# Belts keep coming off, or slipping



## Bob Driver (Nov 1, 2017)

I get a lot of machines in the shop where the complaint is the belts keep coming off, the belts keep slipping, or the belts roll over in the pulley. You have to bear in mind that not only do the belts wear, so do the pulleys. Any machine over 10 years old could have worn pulleys. They are called "V-belts" for a reason, the V-shape of the sheave groove grips the side of the belt. If the V-groove is worn to the point where it is now "U-shaped", either the belt will slip, or it will come off when a shock load is applied (blades engaged) because the belt will try to roll over in the pulley groove.

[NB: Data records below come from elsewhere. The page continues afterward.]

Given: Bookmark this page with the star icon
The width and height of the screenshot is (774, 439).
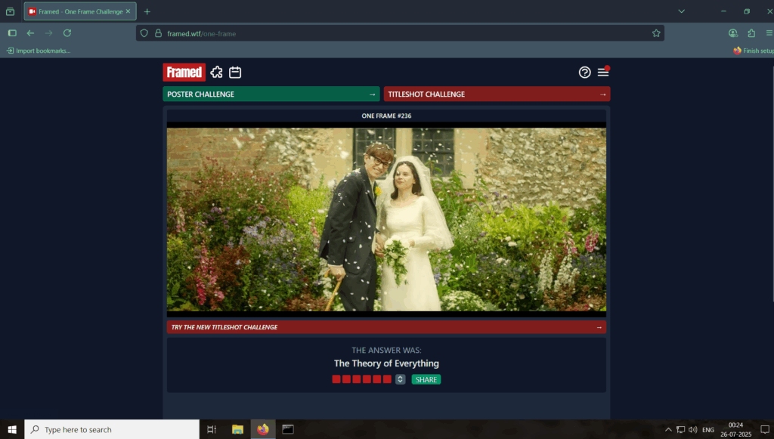Looking at the screenshot, I should [656, 33].
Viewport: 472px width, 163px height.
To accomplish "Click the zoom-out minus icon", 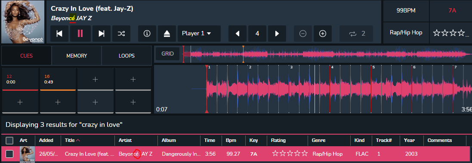I will click(303, 34).
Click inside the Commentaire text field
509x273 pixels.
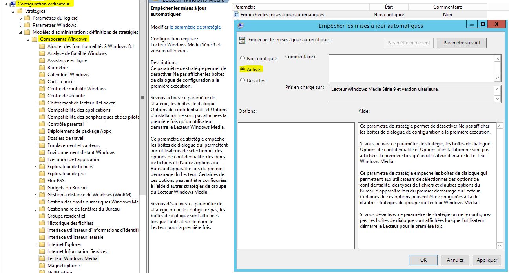coord(412,68)
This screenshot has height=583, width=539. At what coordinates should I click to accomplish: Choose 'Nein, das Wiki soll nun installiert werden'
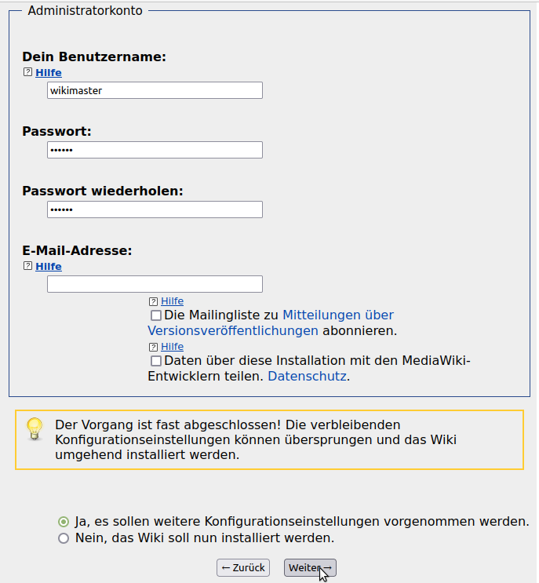(x=64, y=539)
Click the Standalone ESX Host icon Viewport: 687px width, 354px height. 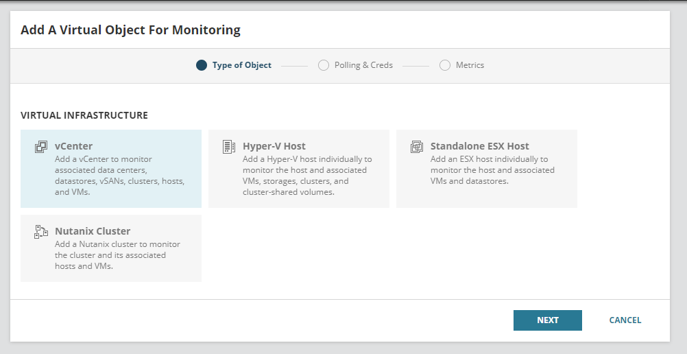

If this keeps happening to your machine, you need to take a close look at the profile of your V-belt as it rides in the pulleys. If the top of the belt rides more than 1/32" BELOW the two edges of the sheave groove, the pulley is worn out. They actually make a set of gauges to check for pulley wear (Browning #2695179 Groove Gauge). The simplest way to check for a worn pulley is to use those gauges, otherwise you need to install a new belt and eyeball how a fresh belt rides in the sheave groove. I've had an older SCAG, and Exmark, both with HD cast iron pulleys in the shop recently. They were both leaving "stringers" in the cut of the center blade. Both customers had installed new blades to no avail. In both cases, the deck belt was riding a 1/4" below the edge of the sheave groove on the center pulley, the belt was slipping, and the center blade tip speed was off. Here's a link that explains the issue better in detail.
Demystifying the V-Belt Sheave Groove Wear - MROSupply.com

If you're getting "stringers" or a weird cut and want to check/compare spindle pulley speeds, to see if one is rotating at a different speed from the other(s), I use a digital laser tachometer. Get the spindle pulleys where you can point the laser at them and put them under a load (mowing)..... They should be turning at roughly the same RPM +/- 3%. The difference between "loaded" and "unloaded" spindle speeds is a really good way to tell how much a deck belt is slipping. A worn pulley won't read much of an RPM difference "unloaded", but under a load, it sticks out like a sore thumb
https://www.amazon.com/AGPtek®-Professional-Digital-Tachometer-Contact/dp/B004Q8L894/ref=pd_sbs_1?pd_rd_w=XmKMm&pf_rd_p=c52600a3-624a-4791-b4c4-3b112e19fbbc&pf_rd_r=CK0A05J3986586EJVRV4&pd_rd_r=18d2fb09-7bf0-4a43-b71c-59d28f37278b&pd_rd_wg=ijn3L&pd_rd_i=B004Q8L894&psc=1


----------



## BigT (Sep 15, 2014)

Excellent explanation Bob. Thanx!!


----------



## pogobill (Jan 31, 2012)

Yes, thank you Bob!


----------